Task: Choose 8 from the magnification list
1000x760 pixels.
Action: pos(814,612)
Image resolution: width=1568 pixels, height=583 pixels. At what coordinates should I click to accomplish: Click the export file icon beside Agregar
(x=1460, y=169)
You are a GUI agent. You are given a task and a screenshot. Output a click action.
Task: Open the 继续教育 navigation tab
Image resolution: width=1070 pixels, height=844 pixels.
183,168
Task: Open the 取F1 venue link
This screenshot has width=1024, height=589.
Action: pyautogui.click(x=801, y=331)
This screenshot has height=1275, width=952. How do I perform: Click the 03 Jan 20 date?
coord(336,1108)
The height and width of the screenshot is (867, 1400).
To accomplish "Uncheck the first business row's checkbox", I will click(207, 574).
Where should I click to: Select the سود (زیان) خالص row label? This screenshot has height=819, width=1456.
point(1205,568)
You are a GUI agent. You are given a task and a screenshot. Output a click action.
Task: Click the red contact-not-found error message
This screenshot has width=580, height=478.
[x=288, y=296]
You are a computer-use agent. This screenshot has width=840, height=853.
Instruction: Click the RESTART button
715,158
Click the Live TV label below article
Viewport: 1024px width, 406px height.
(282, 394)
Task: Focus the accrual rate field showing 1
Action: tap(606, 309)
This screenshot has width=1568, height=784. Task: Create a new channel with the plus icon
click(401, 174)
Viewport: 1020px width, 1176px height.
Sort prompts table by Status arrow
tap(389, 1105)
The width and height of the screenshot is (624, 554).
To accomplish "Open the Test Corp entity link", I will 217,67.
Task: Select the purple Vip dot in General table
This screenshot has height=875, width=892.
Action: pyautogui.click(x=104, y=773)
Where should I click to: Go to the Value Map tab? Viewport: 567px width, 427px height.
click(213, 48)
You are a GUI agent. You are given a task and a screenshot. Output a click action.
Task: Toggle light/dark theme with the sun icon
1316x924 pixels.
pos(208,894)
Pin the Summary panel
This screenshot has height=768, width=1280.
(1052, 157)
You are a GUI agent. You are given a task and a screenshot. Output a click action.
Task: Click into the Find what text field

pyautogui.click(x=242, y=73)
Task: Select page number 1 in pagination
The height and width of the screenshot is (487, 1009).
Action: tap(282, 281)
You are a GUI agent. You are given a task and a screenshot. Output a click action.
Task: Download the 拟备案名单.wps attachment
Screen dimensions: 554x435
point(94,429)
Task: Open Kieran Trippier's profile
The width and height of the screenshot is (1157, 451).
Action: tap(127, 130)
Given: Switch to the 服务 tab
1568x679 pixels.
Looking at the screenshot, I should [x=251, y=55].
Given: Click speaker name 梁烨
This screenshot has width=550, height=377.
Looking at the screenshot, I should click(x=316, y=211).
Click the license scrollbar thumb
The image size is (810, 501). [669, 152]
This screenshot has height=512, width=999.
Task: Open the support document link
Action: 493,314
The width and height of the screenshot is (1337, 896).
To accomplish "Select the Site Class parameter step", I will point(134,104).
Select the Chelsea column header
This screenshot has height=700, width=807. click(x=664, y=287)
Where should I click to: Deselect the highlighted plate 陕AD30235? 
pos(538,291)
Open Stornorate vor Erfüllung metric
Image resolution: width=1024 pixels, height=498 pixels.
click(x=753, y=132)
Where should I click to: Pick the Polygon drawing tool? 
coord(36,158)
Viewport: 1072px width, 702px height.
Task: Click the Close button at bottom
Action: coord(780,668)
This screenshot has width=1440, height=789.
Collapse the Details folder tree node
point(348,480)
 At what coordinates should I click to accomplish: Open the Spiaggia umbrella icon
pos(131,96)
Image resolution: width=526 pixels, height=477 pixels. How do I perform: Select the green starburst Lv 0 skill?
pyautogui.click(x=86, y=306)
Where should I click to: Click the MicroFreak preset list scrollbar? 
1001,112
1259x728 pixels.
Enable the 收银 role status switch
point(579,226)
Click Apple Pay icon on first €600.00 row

○ ○ ○ ○ ○

• **WHAT NEEDS TO BE DONE**:
An exact copy of the lines from the one containing "Enable the 收银 role status switch" through the last line of the material, both included, is to be printed, and nothing else.

• **SOLUTION**:
Enable the 收银 role status switch
point(579,226)
Click Apple Pay icon on first €600.00 row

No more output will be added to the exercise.